I am a board director at Aukett. I am responsible for the engineering group, new business, IT and management systems.
What’s your typical day?
It’s a mixture. I manage all submissions for new projects and orchestrate all our presentations. I’m also involved in buying computers and software and setting our IT budget. I get involved in current projects, too. There are usually at least three on the go, so I go to project meetings.
What hours do you work?
I usually get to the office at about 8.15am and leave between 7.30pm and 9.30pm, or later when we have a big submission coming up. I sometimes work until late at night and at weekends.
Do you take all your holiday entitlement?
My allocation is six weeks but I usually take only four or five.

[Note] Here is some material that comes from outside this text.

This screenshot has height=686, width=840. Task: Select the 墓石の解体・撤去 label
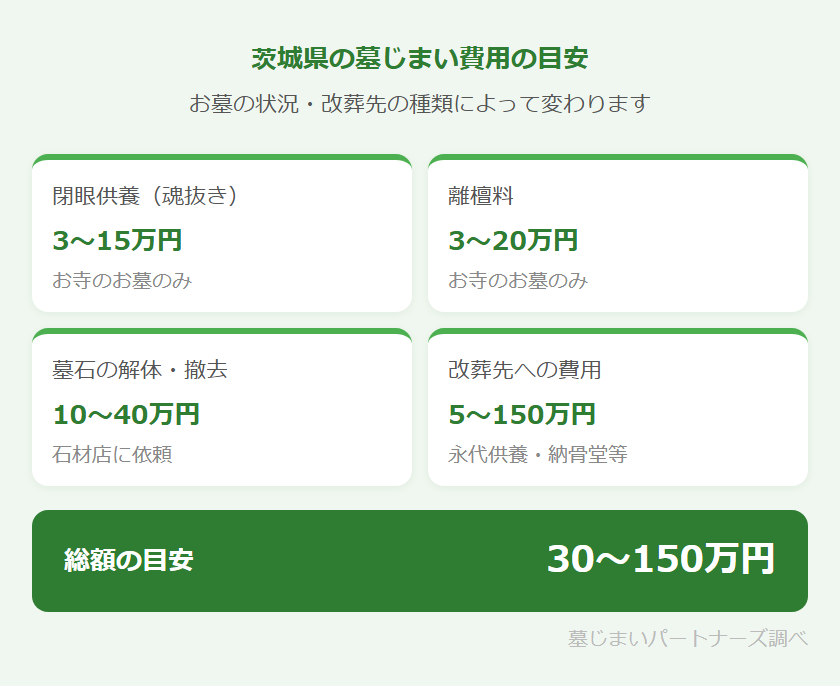(140, 370)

Why did you become a teacher at first?
I taught evening classes in my early 20s and got a taste for it. But the real reason was that I was approaching 30 and felt I needed to break the mould. My career was progressing in a fairly pedestrian way and I hoped to change that by setting up my own business. I thought if I went into teaching, I would have more time to work on my own business because, ostensibly, the pressures are not so great. I then found that teaching was terribly demanding.

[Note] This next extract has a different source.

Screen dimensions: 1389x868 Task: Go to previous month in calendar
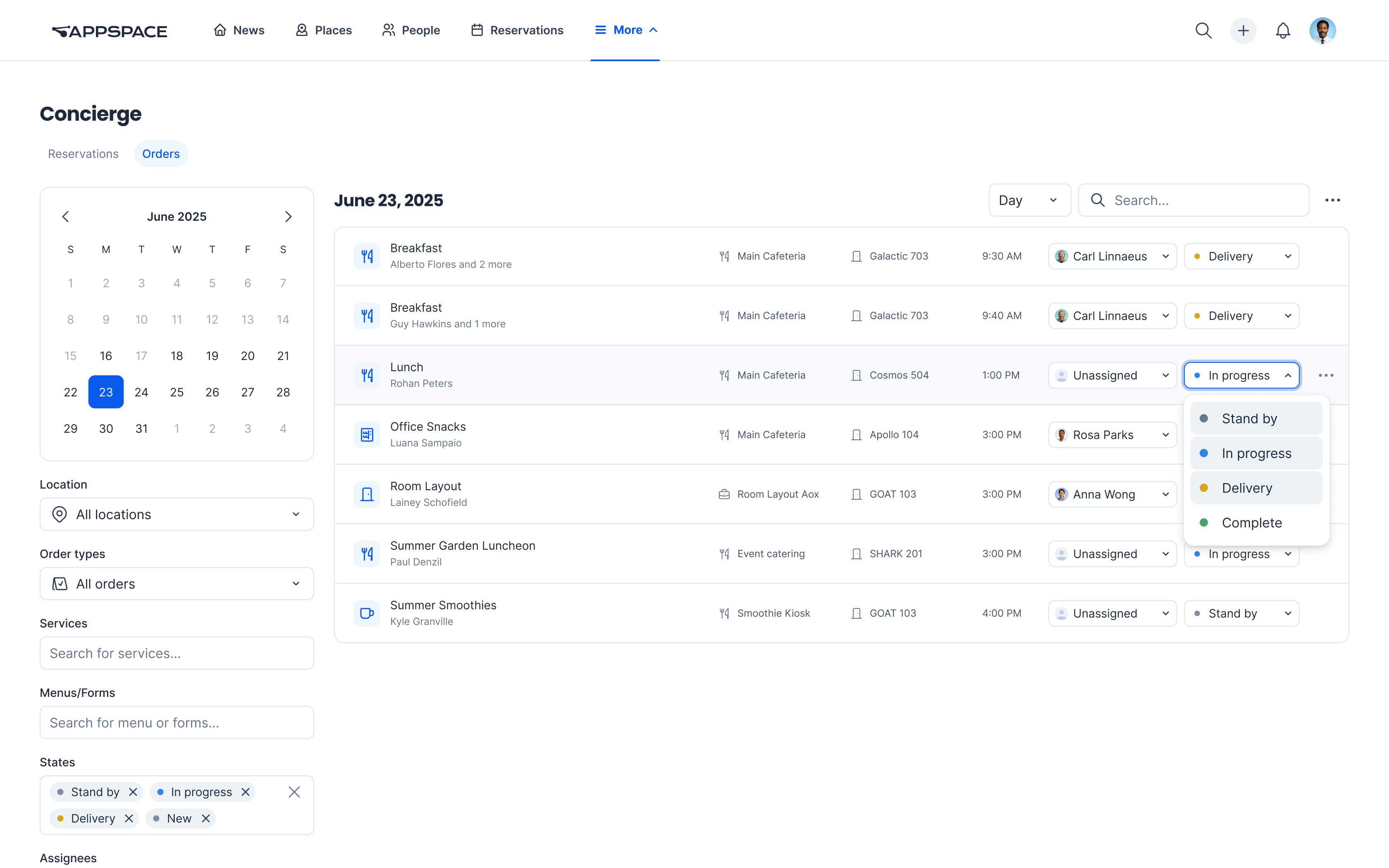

Is that why you stopped teaching?
I started lecturing in 1972 but from about 1974 I began to do consultancy work as well; a lot of it at Aukett Associates. It was becoming a multidisciplinary practice and I helped integrate engineering expertise into the way it did things.
By 1985, I realised I couldn’t do either job properly. It was driving me insane. The commercial world won me over, partly because of the money, but also because I couldn’t see myself becoming a venerable old lecturer. I also think industry experience is important for lecturers – they need to keep in touch with the industry they are teaching about.
What do you prefer about your job now?
I can stand back and say: “I had a hand in making that. I built that.” As a teacher, there is no tangible result to show for your work, other than former students who are now engineers.
And I like the perks that go with my job – driving a Jaguar, owning a boat and living in a big house, as well as being able to give my kids a good start in life.
What stresses you out at work?
Submissions. They always have immovable deadlines and come in at random.
Do you ever lose your cool?
No. I’m like a swan. Serene on top and paddling away furiously underneath.
How do you relax?
I like a beer in the evening after work. Every other weekend in the summer I go sailing, either off the Isle of Wight or around Yarmouth. It’s a great way to de-stress because when you sail, you have to concentrate. You can’t think of anything else.